[데이터셋 항목]
»»

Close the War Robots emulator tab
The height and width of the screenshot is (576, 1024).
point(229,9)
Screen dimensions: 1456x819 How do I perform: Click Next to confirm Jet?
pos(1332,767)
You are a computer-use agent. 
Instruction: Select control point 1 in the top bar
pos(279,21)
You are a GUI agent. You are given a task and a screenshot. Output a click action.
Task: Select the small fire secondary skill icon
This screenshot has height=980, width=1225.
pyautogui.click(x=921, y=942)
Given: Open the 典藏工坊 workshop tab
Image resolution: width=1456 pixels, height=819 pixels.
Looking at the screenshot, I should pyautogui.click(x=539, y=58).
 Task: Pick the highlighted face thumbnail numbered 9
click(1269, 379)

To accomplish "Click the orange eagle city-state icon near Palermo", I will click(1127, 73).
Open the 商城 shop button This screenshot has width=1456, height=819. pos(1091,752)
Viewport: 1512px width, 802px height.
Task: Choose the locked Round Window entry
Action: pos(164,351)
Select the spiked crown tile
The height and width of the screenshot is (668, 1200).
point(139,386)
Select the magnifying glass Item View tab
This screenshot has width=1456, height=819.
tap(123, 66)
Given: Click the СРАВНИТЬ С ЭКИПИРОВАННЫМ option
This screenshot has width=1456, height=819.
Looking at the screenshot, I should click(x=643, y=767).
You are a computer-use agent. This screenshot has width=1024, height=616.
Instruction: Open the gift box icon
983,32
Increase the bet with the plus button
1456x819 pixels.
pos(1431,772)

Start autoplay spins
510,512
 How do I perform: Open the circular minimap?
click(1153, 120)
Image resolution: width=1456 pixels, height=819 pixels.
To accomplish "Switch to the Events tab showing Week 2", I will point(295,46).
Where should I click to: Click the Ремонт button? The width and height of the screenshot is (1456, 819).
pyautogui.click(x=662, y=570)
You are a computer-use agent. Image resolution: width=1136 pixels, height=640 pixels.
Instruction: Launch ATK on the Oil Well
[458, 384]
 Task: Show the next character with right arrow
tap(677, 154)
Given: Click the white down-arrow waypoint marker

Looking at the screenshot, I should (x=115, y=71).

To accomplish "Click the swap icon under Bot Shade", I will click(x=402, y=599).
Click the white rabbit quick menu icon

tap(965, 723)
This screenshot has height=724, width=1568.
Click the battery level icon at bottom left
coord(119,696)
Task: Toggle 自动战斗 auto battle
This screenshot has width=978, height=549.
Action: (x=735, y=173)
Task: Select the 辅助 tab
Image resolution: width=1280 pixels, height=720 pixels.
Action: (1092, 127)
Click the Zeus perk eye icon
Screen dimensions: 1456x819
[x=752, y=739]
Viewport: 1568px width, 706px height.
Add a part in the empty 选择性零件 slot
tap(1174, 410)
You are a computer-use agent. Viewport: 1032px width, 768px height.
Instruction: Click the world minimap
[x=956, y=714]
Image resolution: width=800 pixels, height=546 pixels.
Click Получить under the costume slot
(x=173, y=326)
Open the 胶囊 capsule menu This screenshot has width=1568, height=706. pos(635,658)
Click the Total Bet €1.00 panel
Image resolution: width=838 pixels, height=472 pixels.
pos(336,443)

««

도전 과제 ->
위의 항목 전체를 글자 하나 바꾸지 않고 그대로 다시 옮겨 적어 주시겠어요?

문제 풀이 ->
Close the War Robots emulator tab
The height and width of the screenshot is (576, 1024).
point(229,9)
Screen dimensions: 1456x819 How do I perform: Click Next to confirm Jet?
pos(1332,767)
You are a computer-use agent. 
Instruction: Select control point 1 in the top bar
pos(279,21)
You are a GUI agent. You are given a task and a screenshot. Output a click action.
Task: Select the small fire secondary skill icon
This screenshot has height=980, width=1225.
pyautogui.click(x=921, y=942)
Given: Open the 典藏工坊 workshop tab
Image resolution: width=1456 pixels, height=819 pixels.
Looking at the screenshot, I should pyautogui.click(x=539, y=58).
 Task: Pick the highlighted face thumbnail numbered 9
click(1269, 379)

To accomplish "Click the orange eagle city-state icon near Palermo", I will click(1127, 73).
Open the 商城 shop button This screenshot has width=1456, height=819. pos(1091,752)
Viewport: 1512px width, 802px height.
Task: Choose the locked Round Window entry
Action: pos(164,351)
Select the spiked crown tile
The height and width of the screenshot is (668, 1200).
point(139,386)
Select the magnifying glass Item View tab
This screenshot has width=1456, height=819.
tap(123, 66)
Given: Click the СРАВНИТЬ С ЭКИПИРОВАННЫМ option
This screenshot has width=1456, height=819.
Looking at the screenshot, I should click(x=643, y=767).
You are a computer-use agent. This screenshot has width=1024, height=616.
Instruction: Open the gift box icon
983,32
Increase the bet with the plus button
1456x819 pixels.
pos(1431,772)

Start autoplay spins
510,512
 How do I perform: Open the circular minimap?
click(1153, 120)
Image resolution: width=1456 pixels, height=819 pixels.
To accomplish "Switch to the Events tab showing Week 2", I will point(295,46).
Where should I click to: Click the Ремонт button? The width and height of the screenshot is (1456, 819).
pyautogui.click(x=662, y=570)
You are a computer-use agent. Image resolution: width=1136 pixels, height=640 pixels.
Instruction: Launch ATK on the Oil Well
[458, 384]
 Task: Show the next character with right arrow
tap(677, 154)
Given: Click the white down-arrow waypoint marker

Looking at the screenshot, I should (x=115, y=71).

To accomplish "Click the swap icon under Bot Shade", I will click(x=402, y=599).
Click the white rabbit quick menu icon

tap(965, 723)
This screenshot has height=724, width=1568.
Click the battery level icon at bottom left
coord(119,696)
Task: Toggle 自动战斗 auto battle
This screenshot has width=978, height=549.
Action: (x=735, y=173)
Task: Select the 辅助 tab
Image resolution: width=1280 pixels, height=720 pixels.
Action: (1092, 127)
Click the Zeus perk eye icon
Screen dimensions: 1456x819
[x=752, y=739]
Viewport: 1568px width, 706px height.
Add a part in the empty 选择性零件 slot
tap(1174, 410)
You are a computer-use agent. Viewport: 1032px width, 768px height.
Instruction: Click the world minimap
[x=956, y=714]
Image resolution: width=800 pixels, height=546 pixels.
Click Получить under the costume slot
(x=173, y=326)
Open the 胶囊 capsule menu This screenshot has width=1568, height=706. pos(635,658)
Click the Total Bet €1.00 panel
Image resolution: width=838 pixels, height=472 pixels.
pos(336,443)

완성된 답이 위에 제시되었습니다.